Along with cloud computing come new approaches such as open source technologies for delivering functionality on-line via the Internet through clouds that they help build and manage. In this way, ordinary PCs can analyze huge quantities of data and run software that otherwise would require compute power beyond the means of most users. Three main ways in which software is delivered include: (1) on-premises hosting where companies host the solution at their own location using their own servers, (2) partner-hosted arrangements where partners (including independent software vendors and system integrators) offer hosted applications in their area of expertise, and (3) PLM solution supplier-hosted services hosted in the users own data center. With such tremendous potential, cloud computing and open source technologies are maturing and will certainly be extended in the coming years as companies recognize the benefits and more fully understand the impact of these leading-edge technologies on their PLM implementations.
The future of PLM is bright, with no limits in sight. Indeed, today PLM is even more important in enabling an organization’s ability to become more efficient and innovative, especially as companies need to do more with the same or less resources.
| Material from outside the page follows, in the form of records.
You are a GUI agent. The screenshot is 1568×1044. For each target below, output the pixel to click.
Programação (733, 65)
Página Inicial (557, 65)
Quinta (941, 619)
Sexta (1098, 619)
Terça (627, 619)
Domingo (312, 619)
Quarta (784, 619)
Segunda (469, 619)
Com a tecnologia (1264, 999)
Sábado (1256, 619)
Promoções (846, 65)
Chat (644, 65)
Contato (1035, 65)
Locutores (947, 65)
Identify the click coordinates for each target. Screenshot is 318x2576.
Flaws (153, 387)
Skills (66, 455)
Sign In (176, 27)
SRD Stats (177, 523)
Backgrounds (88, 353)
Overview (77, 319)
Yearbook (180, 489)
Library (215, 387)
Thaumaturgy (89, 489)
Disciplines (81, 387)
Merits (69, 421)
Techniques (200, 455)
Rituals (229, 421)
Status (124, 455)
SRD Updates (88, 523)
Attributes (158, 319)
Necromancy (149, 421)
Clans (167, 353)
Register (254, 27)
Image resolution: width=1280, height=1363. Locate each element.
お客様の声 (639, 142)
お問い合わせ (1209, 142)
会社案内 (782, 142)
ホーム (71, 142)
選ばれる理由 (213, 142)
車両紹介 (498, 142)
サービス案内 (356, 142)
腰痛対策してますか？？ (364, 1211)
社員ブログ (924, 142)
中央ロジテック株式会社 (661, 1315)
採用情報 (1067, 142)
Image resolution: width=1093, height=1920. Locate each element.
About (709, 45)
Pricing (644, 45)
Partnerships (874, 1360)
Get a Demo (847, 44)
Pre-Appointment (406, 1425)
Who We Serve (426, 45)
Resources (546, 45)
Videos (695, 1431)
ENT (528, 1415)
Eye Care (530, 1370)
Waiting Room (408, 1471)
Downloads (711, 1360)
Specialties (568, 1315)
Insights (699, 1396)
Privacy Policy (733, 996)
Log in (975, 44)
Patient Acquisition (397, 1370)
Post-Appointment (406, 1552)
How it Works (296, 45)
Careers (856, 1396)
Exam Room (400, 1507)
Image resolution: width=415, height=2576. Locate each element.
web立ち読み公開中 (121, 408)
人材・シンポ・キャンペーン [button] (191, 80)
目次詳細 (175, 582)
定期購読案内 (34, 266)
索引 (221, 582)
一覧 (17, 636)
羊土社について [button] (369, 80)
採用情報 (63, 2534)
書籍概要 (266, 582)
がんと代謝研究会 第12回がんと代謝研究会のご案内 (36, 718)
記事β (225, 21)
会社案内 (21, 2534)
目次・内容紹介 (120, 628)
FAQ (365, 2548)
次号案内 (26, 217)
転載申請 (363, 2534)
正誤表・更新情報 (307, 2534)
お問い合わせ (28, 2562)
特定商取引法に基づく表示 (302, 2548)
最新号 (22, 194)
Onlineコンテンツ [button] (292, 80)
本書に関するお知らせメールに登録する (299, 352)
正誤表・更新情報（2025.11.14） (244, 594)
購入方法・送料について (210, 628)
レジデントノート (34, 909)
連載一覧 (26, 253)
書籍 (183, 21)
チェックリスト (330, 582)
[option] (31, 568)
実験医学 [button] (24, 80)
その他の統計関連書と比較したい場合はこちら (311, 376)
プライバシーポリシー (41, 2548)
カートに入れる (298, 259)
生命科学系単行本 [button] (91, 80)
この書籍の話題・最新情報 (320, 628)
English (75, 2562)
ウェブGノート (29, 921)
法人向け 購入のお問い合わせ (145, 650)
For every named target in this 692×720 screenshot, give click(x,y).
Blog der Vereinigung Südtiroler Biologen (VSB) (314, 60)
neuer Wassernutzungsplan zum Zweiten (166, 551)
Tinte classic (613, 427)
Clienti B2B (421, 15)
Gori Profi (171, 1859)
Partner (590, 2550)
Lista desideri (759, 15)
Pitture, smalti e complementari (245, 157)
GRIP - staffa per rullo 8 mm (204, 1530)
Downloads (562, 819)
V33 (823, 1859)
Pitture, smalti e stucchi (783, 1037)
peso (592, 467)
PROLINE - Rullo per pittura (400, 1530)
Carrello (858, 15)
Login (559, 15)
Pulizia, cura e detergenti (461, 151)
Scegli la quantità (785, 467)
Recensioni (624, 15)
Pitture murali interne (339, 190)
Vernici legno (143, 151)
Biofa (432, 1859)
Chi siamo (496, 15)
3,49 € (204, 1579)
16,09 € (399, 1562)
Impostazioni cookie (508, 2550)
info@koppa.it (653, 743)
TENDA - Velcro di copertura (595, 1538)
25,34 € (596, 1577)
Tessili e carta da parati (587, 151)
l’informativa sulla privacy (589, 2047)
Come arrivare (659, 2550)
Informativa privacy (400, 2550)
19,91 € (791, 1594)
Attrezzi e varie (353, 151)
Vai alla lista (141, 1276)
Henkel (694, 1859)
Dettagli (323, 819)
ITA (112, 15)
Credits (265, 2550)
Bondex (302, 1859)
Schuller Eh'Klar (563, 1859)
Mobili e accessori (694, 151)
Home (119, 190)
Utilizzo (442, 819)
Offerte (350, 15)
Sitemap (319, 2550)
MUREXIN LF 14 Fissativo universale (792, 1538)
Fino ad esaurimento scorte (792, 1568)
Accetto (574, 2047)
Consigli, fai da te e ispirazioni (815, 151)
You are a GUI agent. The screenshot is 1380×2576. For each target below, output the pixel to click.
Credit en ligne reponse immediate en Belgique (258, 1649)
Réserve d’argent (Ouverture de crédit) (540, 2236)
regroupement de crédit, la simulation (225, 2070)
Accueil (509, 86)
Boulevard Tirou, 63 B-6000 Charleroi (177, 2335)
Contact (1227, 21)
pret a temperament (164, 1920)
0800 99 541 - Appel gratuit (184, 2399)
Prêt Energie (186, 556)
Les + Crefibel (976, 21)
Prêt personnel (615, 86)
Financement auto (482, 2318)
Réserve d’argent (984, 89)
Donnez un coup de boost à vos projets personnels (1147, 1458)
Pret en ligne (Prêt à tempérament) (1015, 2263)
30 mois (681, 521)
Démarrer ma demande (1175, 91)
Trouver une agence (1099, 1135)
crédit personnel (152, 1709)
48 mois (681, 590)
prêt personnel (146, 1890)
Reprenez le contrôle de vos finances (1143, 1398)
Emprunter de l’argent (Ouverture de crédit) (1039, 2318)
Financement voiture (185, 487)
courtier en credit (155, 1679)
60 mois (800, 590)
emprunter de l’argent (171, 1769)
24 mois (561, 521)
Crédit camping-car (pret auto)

There is no doubt that PLM is accepted by many as a critical component of a company’s survival strategy and an enabler of business recovery. PLM’s adoption as a true “enterprise” initiative is becoming more visible, and is driving investments in expanded solutions and developments to make it more valuable.
In many cases, PLM is needed for the re-tooling of companies and perhaps even entire industries. With the emergence of “green” and greater regulatory emphasis, the explosion of social media and resulting data, and the availability of cloud services and open source solutions, many companies have no choice but to define and implement a comprehensive PLM strategy—one that recognizes and enables the creation, management, dissemination, and use of product information throughout their extended enterprise. It is an exciting time for those that take advantage of what PLM offers.